# Aim:
Starting at the record line that contains "Screen dimensions: 1280x719" and stopping after the line that contains "Action: point(303,154)", write those lines out again, swapping "History" for "Bookmarks" and leaving everything else unchanged.

Data entries:
========

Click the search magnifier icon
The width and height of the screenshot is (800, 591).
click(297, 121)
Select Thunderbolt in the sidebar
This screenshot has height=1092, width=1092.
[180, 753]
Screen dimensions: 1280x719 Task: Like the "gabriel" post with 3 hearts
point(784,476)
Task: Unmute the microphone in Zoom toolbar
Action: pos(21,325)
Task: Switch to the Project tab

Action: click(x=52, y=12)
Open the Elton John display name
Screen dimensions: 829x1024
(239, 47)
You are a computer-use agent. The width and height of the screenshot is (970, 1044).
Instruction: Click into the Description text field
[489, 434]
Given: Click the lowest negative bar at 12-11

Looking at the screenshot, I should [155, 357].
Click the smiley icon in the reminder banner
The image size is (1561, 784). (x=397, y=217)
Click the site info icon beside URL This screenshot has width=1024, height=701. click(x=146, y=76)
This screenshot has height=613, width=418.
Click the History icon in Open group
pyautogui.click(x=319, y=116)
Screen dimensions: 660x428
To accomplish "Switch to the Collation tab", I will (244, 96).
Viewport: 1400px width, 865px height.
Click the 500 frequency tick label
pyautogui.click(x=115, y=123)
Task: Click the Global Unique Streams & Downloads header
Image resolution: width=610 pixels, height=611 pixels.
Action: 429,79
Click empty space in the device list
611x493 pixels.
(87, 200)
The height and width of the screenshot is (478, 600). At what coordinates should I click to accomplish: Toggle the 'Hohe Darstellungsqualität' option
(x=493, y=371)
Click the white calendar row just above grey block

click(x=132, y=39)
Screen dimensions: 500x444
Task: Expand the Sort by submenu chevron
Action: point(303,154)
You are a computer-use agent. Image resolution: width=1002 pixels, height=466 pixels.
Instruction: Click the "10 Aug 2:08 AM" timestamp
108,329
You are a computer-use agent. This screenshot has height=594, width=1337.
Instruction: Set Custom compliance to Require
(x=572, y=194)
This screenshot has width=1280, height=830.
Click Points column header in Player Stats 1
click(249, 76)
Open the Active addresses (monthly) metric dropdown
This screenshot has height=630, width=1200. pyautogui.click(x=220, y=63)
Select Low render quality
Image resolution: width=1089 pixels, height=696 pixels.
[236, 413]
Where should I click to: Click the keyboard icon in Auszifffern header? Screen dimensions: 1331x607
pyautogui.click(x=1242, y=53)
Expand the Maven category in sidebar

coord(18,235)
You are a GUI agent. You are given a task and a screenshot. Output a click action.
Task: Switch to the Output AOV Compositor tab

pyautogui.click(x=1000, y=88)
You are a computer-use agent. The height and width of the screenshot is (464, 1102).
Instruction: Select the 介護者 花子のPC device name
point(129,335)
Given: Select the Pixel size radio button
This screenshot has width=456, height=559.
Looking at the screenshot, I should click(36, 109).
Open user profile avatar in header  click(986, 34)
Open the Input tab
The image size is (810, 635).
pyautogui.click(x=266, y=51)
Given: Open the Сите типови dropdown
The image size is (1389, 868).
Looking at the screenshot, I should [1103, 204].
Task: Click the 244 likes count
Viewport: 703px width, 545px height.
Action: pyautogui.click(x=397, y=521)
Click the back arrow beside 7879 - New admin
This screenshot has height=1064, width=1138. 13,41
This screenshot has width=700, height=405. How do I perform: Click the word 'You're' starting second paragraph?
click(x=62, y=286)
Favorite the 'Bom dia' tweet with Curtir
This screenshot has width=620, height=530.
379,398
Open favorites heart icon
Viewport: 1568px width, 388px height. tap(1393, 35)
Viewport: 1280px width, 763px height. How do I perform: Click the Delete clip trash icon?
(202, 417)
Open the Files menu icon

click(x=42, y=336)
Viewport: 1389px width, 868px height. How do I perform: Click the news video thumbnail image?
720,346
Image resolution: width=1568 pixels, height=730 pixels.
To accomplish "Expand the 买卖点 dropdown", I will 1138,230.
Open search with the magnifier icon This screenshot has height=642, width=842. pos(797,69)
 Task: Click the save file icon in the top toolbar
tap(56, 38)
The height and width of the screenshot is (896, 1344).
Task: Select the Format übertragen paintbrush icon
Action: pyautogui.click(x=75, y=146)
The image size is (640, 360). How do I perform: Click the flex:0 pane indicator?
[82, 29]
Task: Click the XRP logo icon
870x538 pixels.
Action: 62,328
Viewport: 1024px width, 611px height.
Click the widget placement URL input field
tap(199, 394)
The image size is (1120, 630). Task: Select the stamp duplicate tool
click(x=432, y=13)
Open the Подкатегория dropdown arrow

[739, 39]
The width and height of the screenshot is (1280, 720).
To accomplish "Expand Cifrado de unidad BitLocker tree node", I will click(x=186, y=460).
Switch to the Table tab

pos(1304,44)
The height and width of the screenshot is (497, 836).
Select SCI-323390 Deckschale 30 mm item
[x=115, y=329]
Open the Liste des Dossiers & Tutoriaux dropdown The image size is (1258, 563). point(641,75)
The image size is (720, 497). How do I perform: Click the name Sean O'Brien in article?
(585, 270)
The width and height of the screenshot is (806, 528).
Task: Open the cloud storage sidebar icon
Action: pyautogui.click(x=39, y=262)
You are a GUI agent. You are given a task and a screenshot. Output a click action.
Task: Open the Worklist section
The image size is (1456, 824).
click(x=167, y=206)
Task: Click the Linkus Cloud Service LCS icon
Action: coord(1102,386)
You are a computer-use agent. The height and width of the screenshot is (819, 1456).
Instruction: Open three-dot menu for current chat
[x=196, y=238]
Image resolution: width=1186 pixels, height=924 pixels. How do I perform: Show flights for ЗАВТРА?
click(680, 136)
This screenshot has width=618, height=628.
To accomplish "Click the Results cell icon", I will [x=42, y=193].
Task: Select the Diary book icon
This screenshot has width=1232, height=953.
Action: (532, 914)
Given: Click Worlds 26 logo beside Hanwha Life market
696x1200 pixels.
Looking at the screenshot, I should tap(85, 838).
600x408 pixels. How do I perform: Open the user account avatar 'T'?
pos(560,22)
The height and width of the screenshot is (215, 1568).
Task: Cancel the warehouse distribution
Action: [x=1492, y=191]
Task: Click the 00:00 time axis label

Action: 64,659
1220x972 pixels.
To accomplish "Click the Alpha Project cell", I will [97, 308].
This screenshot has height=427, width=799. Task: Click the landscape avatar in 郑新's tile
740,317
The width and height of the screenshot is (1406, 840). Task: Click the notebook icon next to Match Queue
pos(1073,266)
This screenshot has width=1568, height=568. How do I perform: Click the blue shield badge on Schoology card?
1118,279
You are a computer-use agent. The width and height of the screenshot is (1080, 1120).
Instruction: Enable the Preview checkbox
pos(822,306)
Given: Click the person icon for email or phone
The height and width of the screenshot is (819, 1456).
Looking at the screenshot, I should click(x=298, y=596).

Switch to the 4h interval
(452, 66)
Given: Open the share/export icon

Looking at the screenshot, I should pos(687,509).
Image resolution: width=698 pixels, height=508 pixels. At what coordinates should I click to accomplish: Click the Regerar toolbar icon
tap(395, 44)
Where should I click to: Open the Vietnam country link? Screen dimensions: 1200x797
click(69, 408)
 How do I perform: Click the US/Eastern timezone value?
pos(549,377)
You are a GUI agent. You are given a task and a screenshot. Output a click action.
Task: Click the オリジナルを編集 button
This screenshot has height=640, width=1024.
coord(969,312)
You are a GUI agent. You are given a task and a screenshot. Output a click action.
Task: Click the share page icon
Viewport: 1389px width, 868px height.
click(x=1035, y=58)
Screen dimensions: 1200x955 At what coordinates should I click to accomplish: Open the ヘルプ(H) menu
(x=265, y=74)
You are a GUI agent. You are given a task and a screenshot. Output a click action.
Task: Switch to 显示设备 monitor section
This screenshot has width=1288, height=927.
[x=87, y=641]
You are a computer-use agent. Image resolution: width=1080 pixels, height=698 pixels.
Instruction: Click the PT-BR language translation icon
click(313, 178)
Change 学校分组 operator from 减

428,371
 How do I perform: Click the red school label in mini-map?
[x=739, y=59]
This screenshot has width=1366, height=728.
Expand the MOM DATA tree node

========

# Exercise response:
Screen dimensions: 1280x719 Task: Like the "gabriel" post with 3 hearts
point(784,476)
Task: Unmute the microphone in Zoom toolbar
Action: pos(21,325)
Task: Switch to the Project tab

Action: click(x=52, y=12)
Open the Elton John display name
Screen dimensions: 829x1024
(239, 47)
You are a computer-use agent. The width and height of the screenshot is (970, 1044).
Instruction: Click into the Description text field
[489, 434]
Given: Click the lowest negative bar at 12-11

Looking at the screenshot, I should [155, 357].
Click the smiley icon in the reminder banner
The image size is (1561, 784). (x=397, y=217)
Click the site info icon beside URL This screenshot has width=1024, height=701. click(x=146, y=76)
This screenshot has height=613, width=418.
Click the Bookmarks icon in Open group
pyautogui.click(x=319, y=116)
Screen dimensions: 660x428
To accomplish "Switch to the Collation tab", I will (244, 96).
Viewport: 1400px width, 865px height.
Click the 500 frequency tick label
pyautogui.click(x=115, y=123)
Task: Click the Global Unique Streams & Downloads header
Image resolution: width=610 pixels, height=611 pixels.
Action: 429,79
Click empty space in the device list
611x493 pixels.
(87, 200)
The height and width of the screenshot is (478, 600). At what coordinates should I click to accomplish: Toggle the 'Hohe Darstellungsqualität' option
(x=493, y=371)
Click the white calendar row just above grey block

click(x=132, y=39)
Screen dimensions: 500x444
Task: Expand the Sort by submenu chevron
Action: point(303,154)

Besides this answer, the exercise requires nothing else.